A Rheumatologist’s Dilemma—96372 vs. 96401

When coding rheumatology medical services, some coders are perplexed when it comes to coding for monoclonal antibody injections. When the American Medical Association Current Procedural Terminology (CPT) Editorial Panel updated the drug administration codes in 2006, it raised a question: What type of drugs would fall under chemotherapy administration injection?

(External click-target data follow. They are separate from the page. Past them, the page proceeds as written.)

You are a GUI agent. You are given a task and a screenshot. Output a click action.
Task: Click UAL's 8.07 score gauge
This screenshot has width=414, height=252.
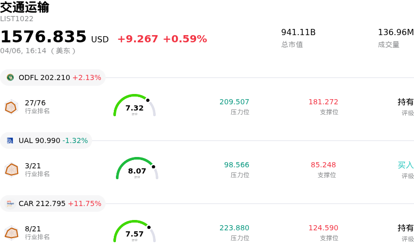point(137,169)
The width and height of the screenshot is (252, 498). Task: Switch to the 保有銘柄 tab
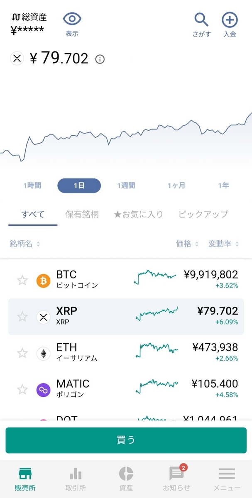click(82, 215)
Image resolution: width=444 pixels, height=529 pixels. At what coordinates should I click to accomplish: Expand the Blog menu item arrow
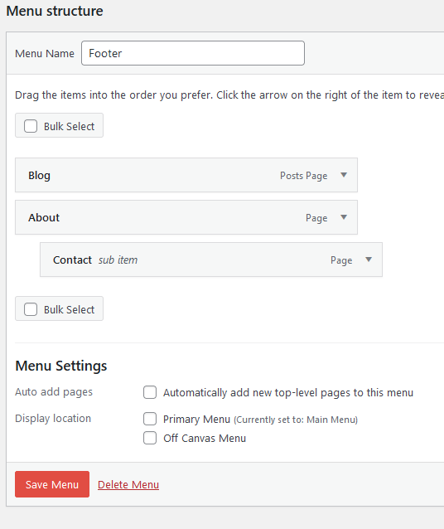(x=344, y=175)
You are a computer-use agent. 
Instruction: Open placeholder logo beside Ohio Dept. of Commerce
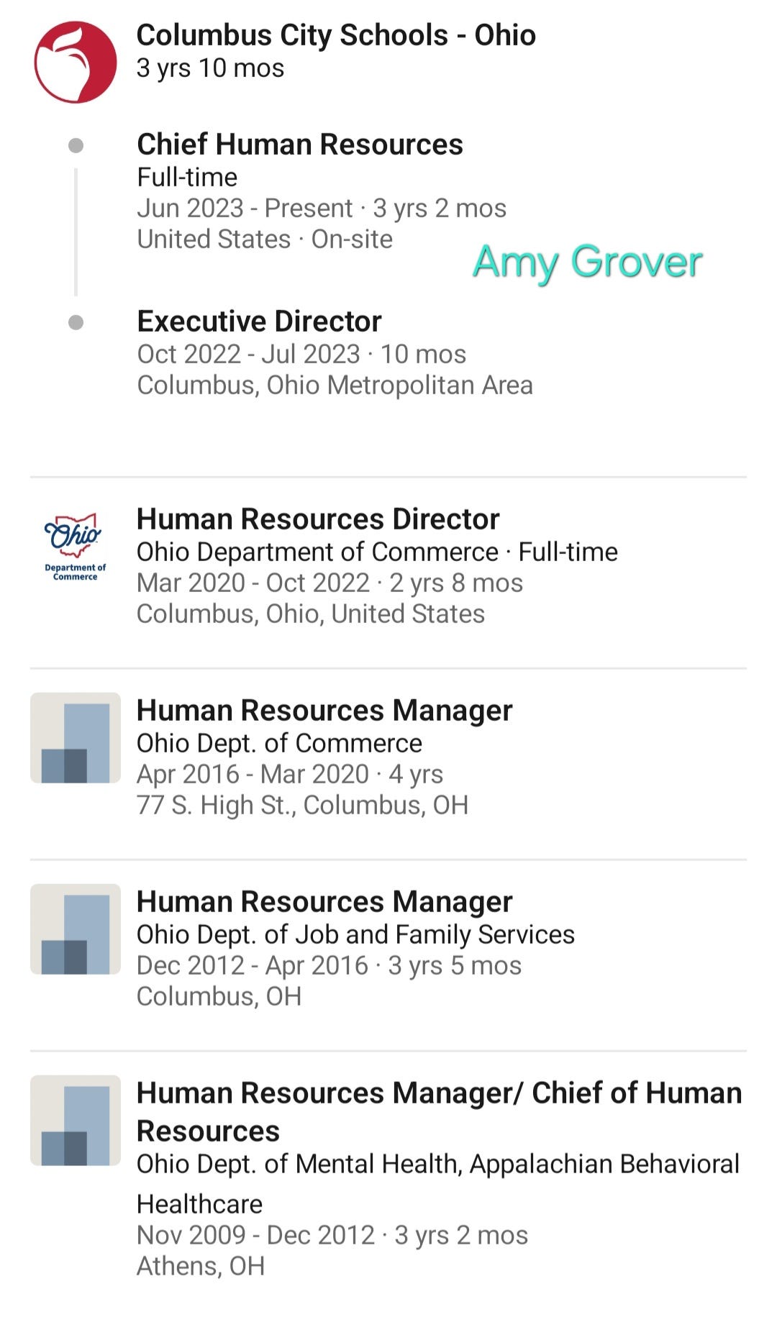pos(76,738)
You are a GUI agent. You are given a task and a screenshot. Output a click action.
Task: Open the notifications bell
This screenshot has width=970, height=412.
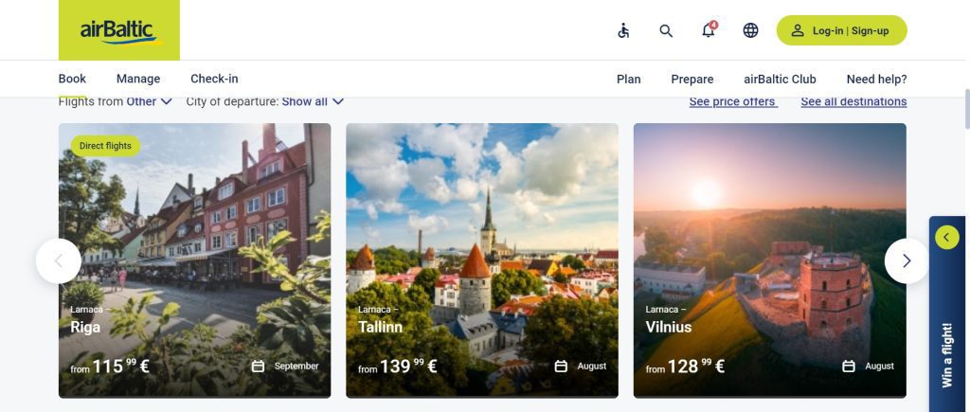[708, 30]
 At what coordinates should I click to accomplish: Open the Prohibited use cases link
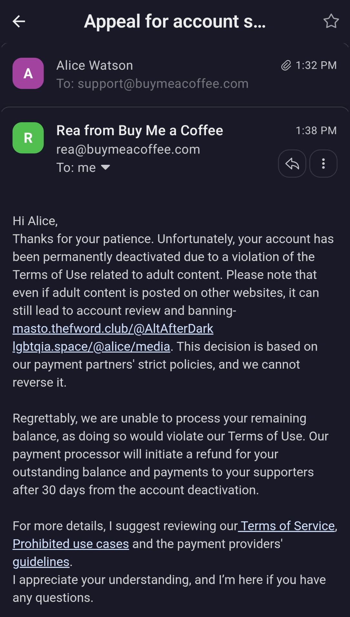pyautogui.click(x=71, y=544)
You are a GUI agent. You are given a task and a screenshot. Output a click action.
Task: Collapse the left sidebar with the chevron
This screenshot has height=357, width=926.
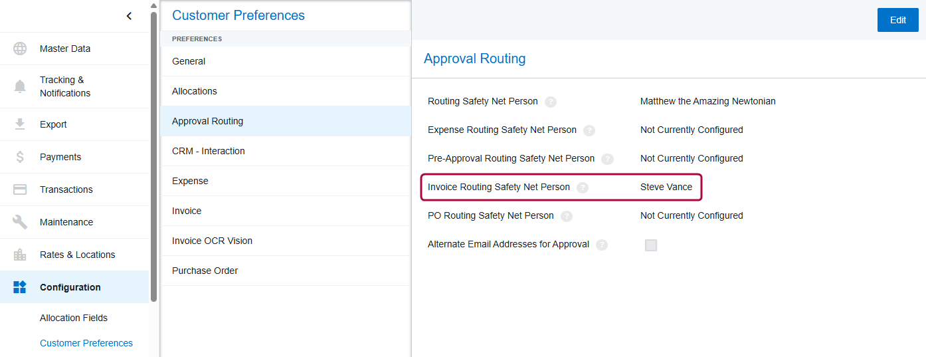pyautogui.click(x=129, y=16)
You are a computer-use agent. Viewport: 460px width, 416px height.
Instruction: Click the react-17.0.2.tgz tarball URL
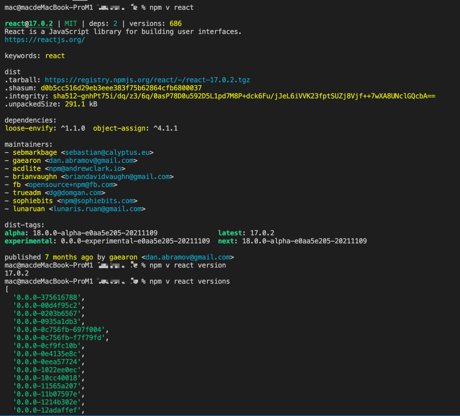(x=147, y=80)
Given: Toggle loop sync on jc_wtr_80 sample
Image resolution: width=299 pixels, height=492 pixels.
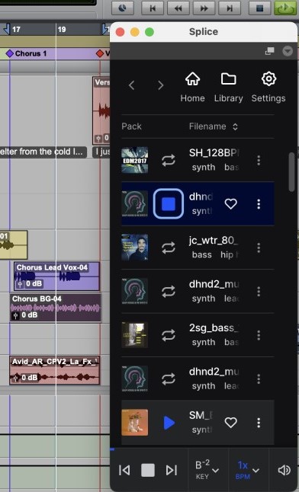Looking at the screenshot, I should pos(169,248).
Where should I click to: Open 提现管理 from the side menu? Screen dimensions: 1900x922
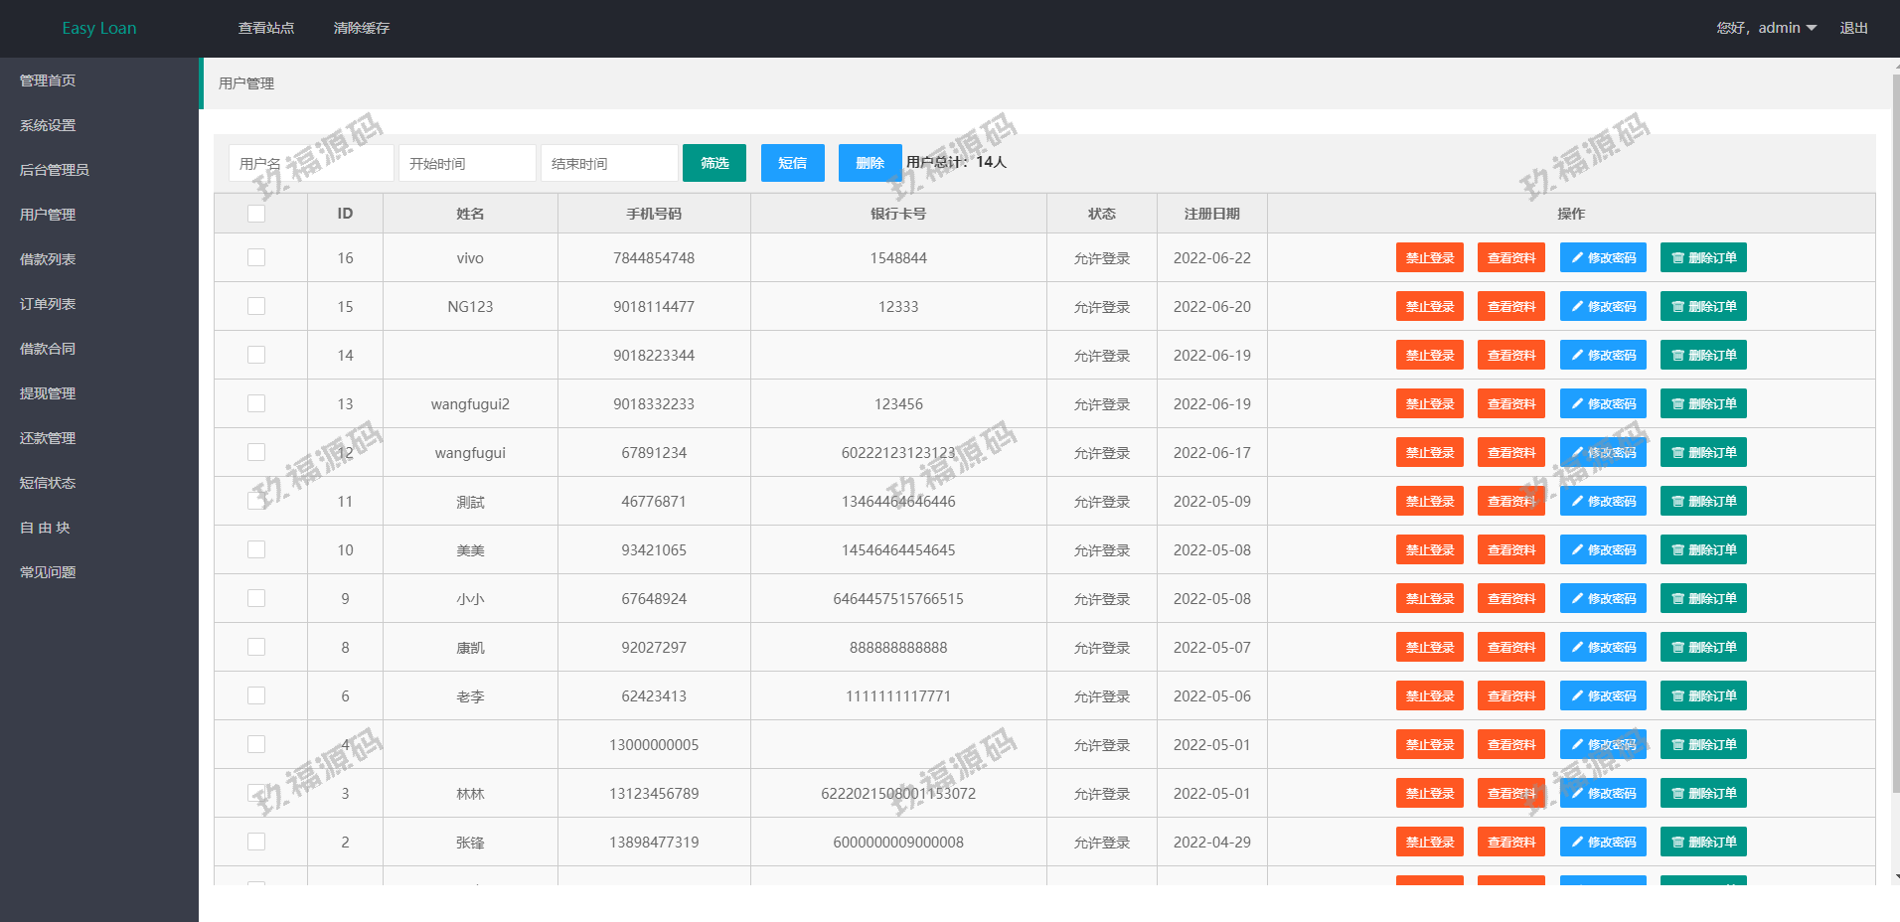[x=48, y=393]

When new drugs are approved, the ACR receives inquiries concerning whether to code the drug administration as 96372 or 96401. The 2011 CPT describes procedural code 96372 as “typically requiring direct physician supervision for any or all purposes of patient assessment,” whereas 96401 “includes other highly complex drugs or highly complex biologic agents.” Keep in mind that both procedures require direct supervision, but the greatest difference in choosing the appropriate code is in the type of drug that is used.

CPT Code 96372

CPT code 96372 is defined as a “therapeutic, prophylactic, or diagnostic injection (specify substance or drug); subcutaneous or intramuscular.” Drugs that rheumatologists typically administered under 96372 are injectable gold sodium thiomalate (Myochrysine) and denosumab (Prolia).

CPT Code 96401

The CPT manual defines code 96401 as “chemotherapy administration, subcutaneous or intramuscular; nonhormonal antineoplastic.” This is a higher-reimbursed code than 96372 because of the intensity of the drugs administered under this code. The drugs used on this procedural code are:

  • Certain monoclonal antibody agents and other biologic response modifiers;
  • Nonradionuclide antineoplastic drugs; and
  • Antineoplastic agents that provide for the treatment of noncancer diagnoses.

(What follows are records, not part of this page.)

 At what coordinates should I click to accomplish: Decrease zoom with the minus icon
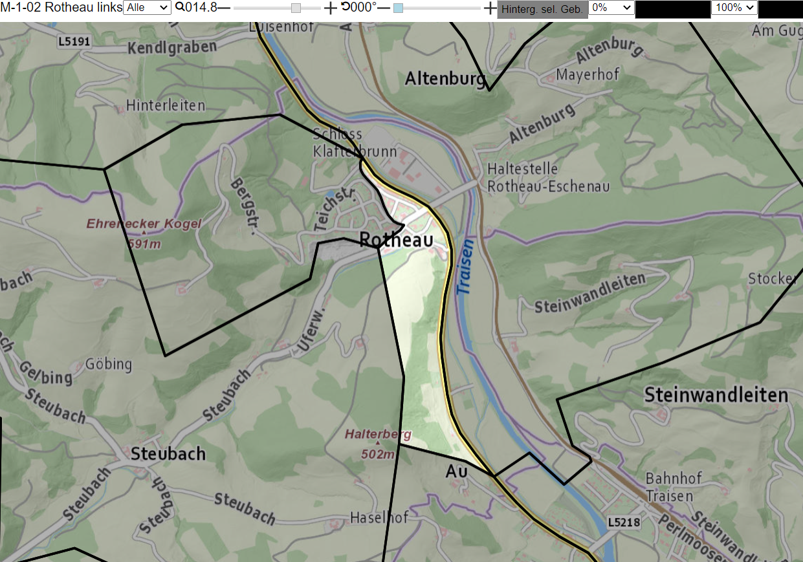pyautogui.click(x=223, y=8)
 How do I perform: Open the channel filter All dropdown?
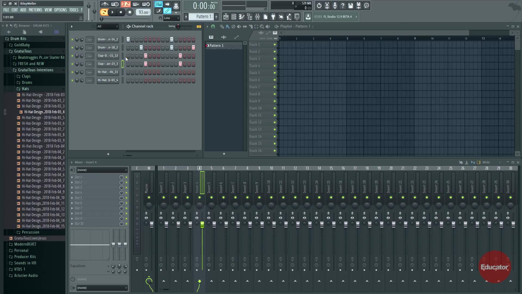point(108,26)
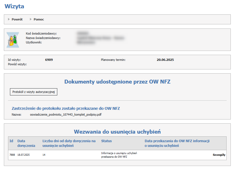Viewport: 233px width, 169px height.
Task: Click the Dokumenty udostępnione przez OW NFZ heading
Action: pos(117,82)
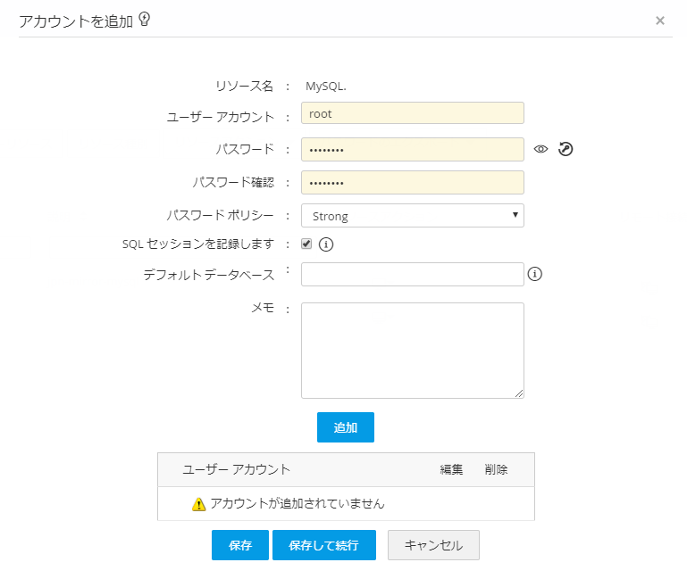
Task: Click the 削除 column header
Action: [x=497, y=469]
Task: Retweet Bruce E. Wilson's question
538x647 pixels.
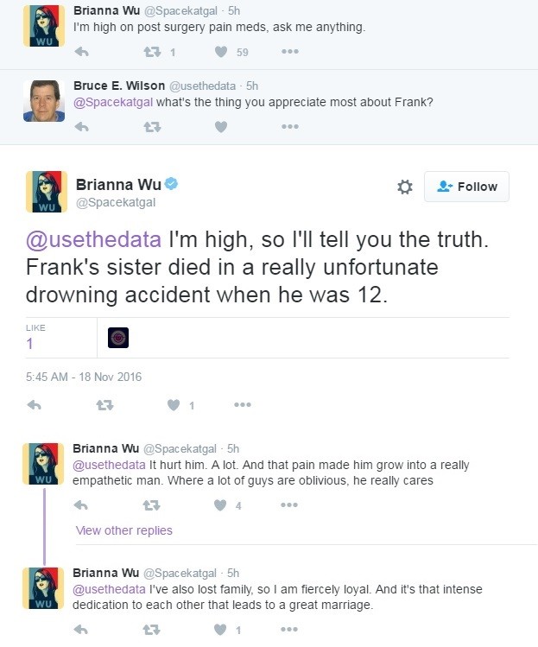Action: coord(152,127)
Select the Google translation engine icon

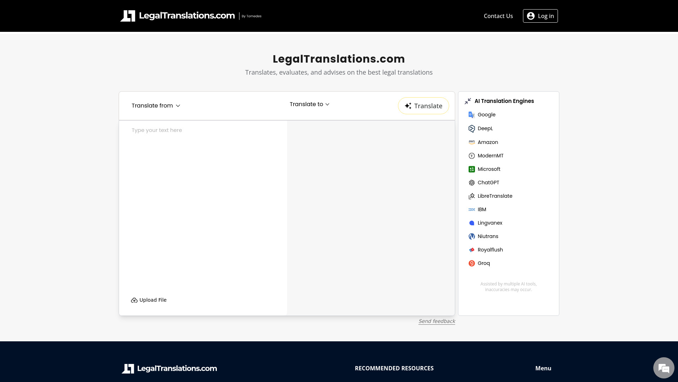pyautogui.click(x=472, y=115)
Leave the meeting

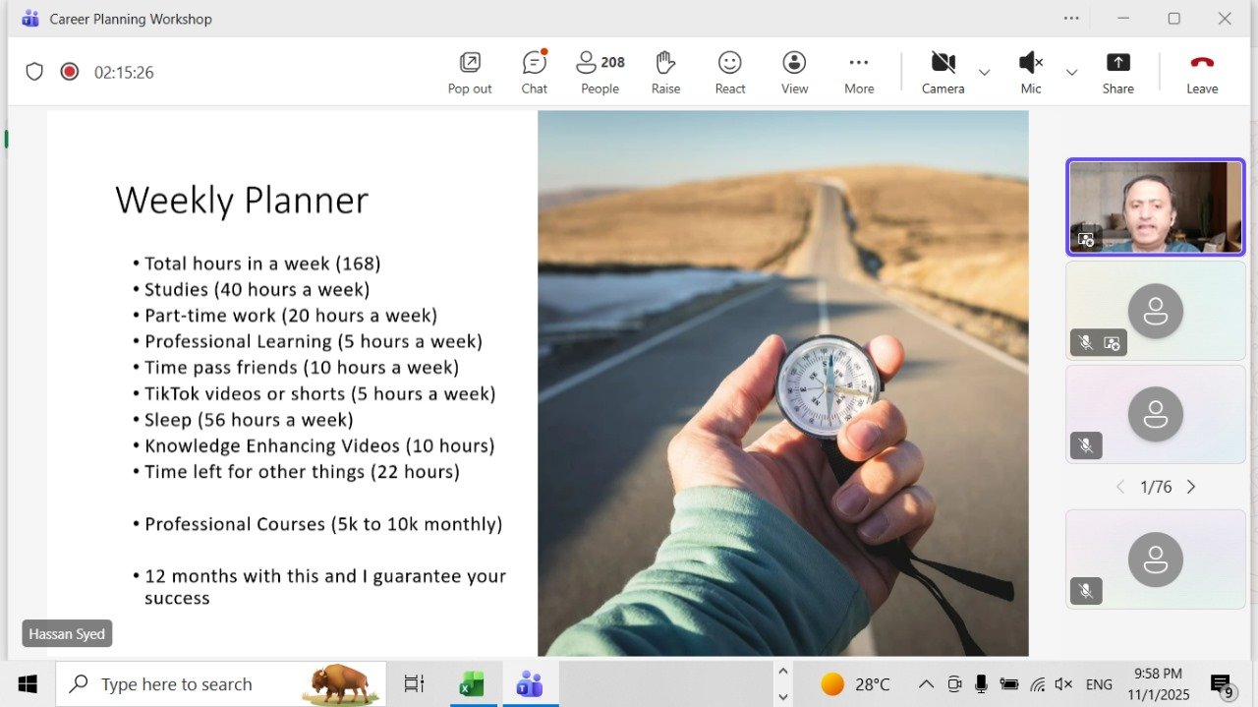1201,72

Drugs that rheumatologists typically use that are administered using the code 96401 are methotrexate (Rheumatrex, Trexall) and certolizumab (Cimzia).

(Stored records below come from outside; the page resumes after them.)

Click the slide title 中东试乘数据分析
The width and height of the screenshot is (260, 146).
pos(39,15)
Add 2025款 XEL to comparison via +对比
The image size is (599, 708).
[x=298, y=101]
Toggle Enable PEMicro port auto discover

In 2006, the new permanent codes were created to use for drug administration. The Medicare Claims Processing Manual, chapter 12, states that the Centers for Medicare and Medicaid Services (CMS) has permitted the coding of 96401 for nonchemotherapy monoclonal antibody agents and biologic response modifiers. The manual provides a sample list of the drugs considered under this category, but the sample list is not inclusive of all approved drugs. Rheumatology practices should verify with all carriers the complete list of their approved drugs.

Because chemotherapy services come with a high level of risk, there is a need for direct physician supervision; the administration of chemotherapy drugs requires a higher level of work for both the physician and the clinical staff. Also, because of the greater level of risk to the patient and to the provider administering the medication, the code 96401 has a higher nonfacility relative value unit (RVU), which is a total of 2.01 compared with that of 96372 codes, which have a RVU of 0.68. RVUs are used to determine the Medicare Fee for Service Fee Schedule for Medicare Part B.


  1. Tara Maxey says

    Good Morning… is there a limit to how many times 96401 can be billed annually? And if so, where can I find this rule published? Thank you.

    • Keri Losavio says

      We are not aware of a limit on billing a procedure code annually in the coding guidelines in the CPT manual. However, you should check with individual payers on their policies.